*** Data ***

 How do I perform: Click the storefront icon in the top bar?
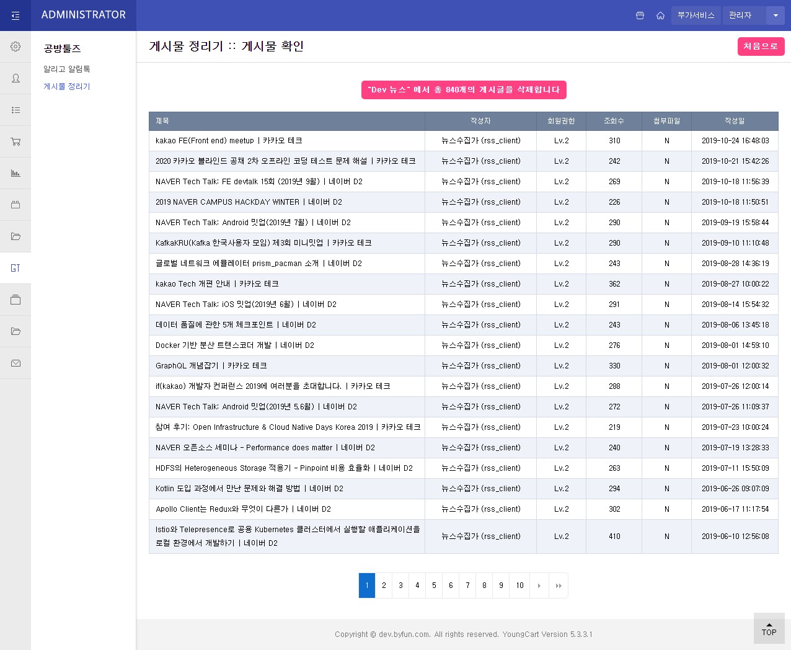pos(640,16)
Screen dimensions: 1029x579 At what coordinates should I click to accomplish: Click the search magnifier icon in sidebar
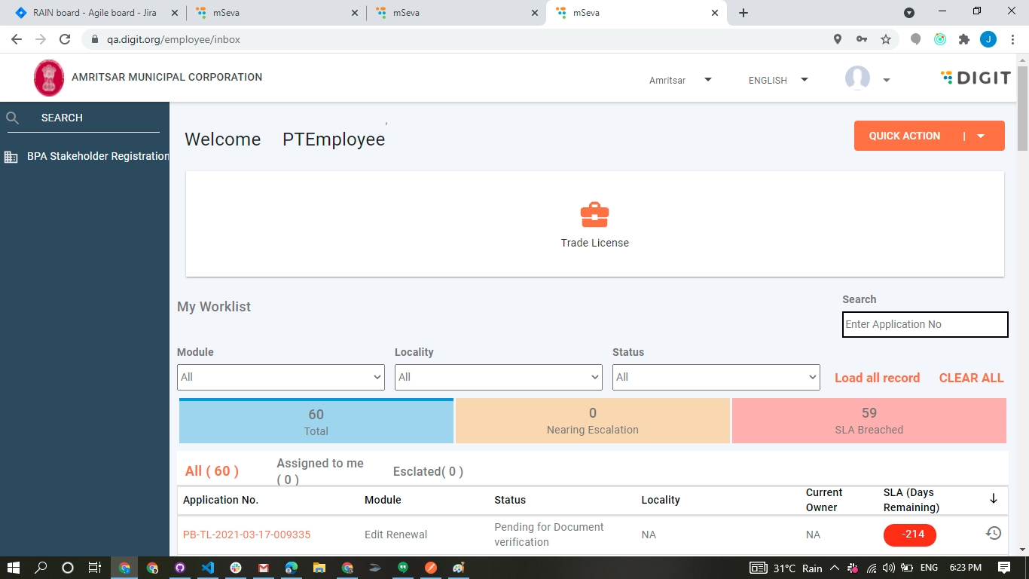13,118
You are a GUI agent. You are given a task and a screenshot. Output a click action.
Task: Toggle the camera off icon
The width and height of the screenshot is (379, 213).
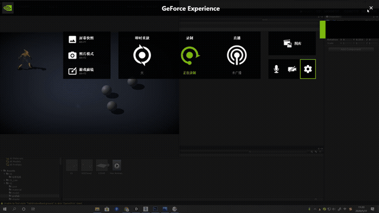click(292, 69)
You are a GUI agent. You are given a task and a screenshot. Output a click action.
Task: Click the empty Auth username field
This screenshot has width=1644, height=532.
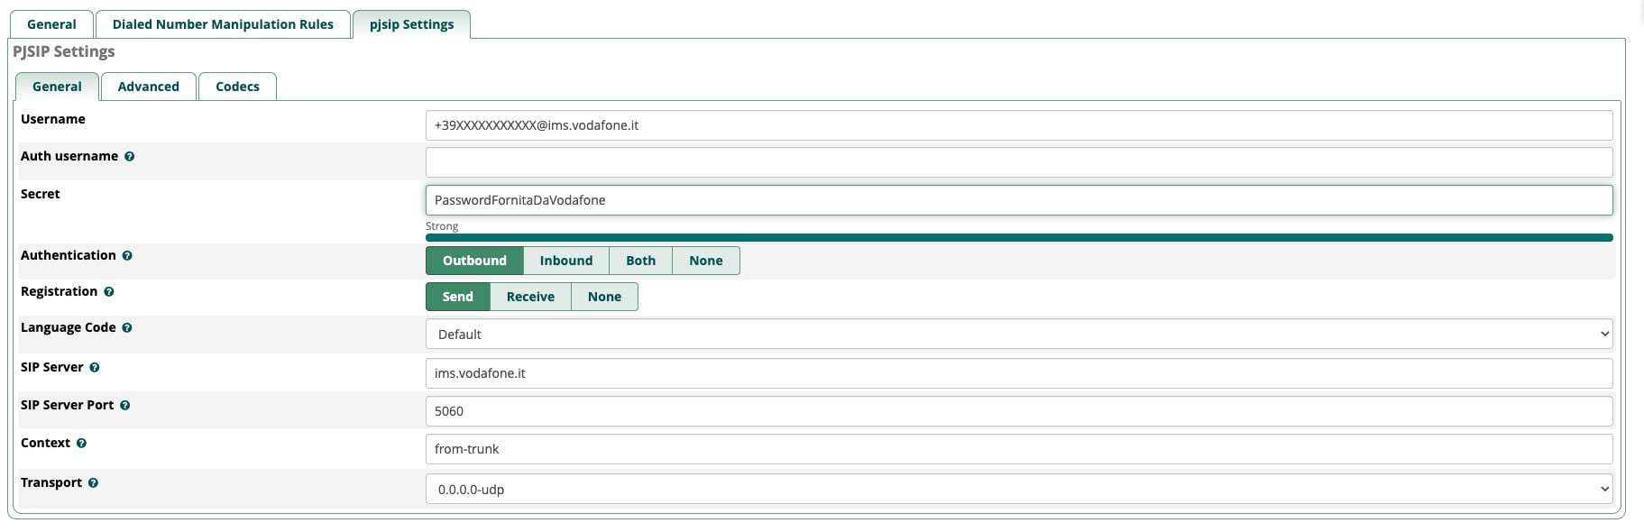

***

Work task
Without carrying over any picture, write out the entries above once more, exactly.

Answer section
 How do I perform: Click the storefront icon in the top bar?
pos(640,16)
Screen dimensions: 1029x579 At what coordinates should I click to accomplish: Click the search magnifier icon in sidebar
13,118
You are a GUI agent. You are given a task and a screenshot. Output a click action.
Task: Toggle the camera off icon
The width and height of the screenshot is (379, 213).
click(292, 69)
You are a GUI agent. You are given a task and a screenshot. Output a click action.
Task: Click the empty Auth username field
This screenshot has width=1644, height=532.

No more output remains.